Texto fornecido =>
____

Como evoluirá a pandemia? Uma síntese em dez pontos
Eis a minha tentativa de síntese em dez pontos sobre como evoluirá a pandemia. O preâmbulo posiciona as minhas motivações e o meu ponto de partida.
Síntese. É o que tem faltado a alguns especialistas que informam a opinião pública. Síntese significa juntar partes de um todo complexo. Saber que há partes que ficam de fora porque não se conhecem todas as respostas. Saber que o equilíbrio é instável, dinâmico e momentâneo. Saber que o ponto central não é o vírus, mas moldar comportamentos e melhorar o funcionamento das instituições. Exige ainda uma cultura científica interdisciplinar, porque o todo complexo é mesmo complexo.
Exige também intervir no espaço público com o genuíno propósito de informar, sem egos, procura de adivinhação ou aspirações políticas. No fundo, não interessa quem tem razão, mas ajudar quem decide e quem vive com angústia.
Eis a minha tentativa de síntese em dez pontos sobre como evoluirá a pandemia. O preâmbulo posiciona as minhas motivações e o meu ponto de partida.
1. O desconfinamento deverá ser a vários ritmos. Isso não quer dizer necessariamente reconfinar. Antes dessa opção temos como possibilidade suspender o ritmo de desconfinamento e implementar medidas de rastreio e testagem.
2. Não há linhas vermelhas abstratas. A situação epidemiológica dos concelhos deve ser compreendida caso a caso. A natureza dos surtos (os links epidemiológicos são conhecidos e estão delimitados, ou não?), as características sociodemográficas da população e do território impõem medidas adequadas.
3. Não devemos esperar um mês para adotar medidas perante o aumento de casos. Tal como está definido, a suspensão do desconfinamento exige que o indicador de incidência a 14 dias piore no espaço de 28 dias (o que corresponde a duas avaliações). Chegados a 120 casos/100.000 habitantes e com Rt igual a 1, devemos olhar para a incidência a sete dias. Além disso, suspender desde logo a circulação inter-concelhia. As restantes medidas devem ser avaliadas como indico nos pontos 1 e 2.
4. Proporcionalidade das medidas. Não é preciso enumerar os danos colaterais do controlo da pandemia. Mais do que medidas traçadas a régua e esquadro, deve haver proporcionalidade, porque o peso que representam na vida das pessoas leva ao desespero e incumprimento.

____

Dados fornecidos =>
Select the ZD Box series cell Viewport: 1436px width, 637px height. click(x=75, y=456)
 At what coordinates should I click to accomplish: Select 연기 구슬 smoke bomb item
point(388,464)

____

O que se pede => Transcreva a primeira frase de cada ponto numerado do texto sobre a evolução da pandemia. As linhas não têm qualquer relação com o texto.

Exercício resolvido =>
1. O desconfinamento deverá ser a vários ritmos.
2. Não há linhas vermelhas abstratas.
3. Não devemos esperar um mês para adotar medidas perante o aumento de casos.
4. Proporcionalidade das medidas.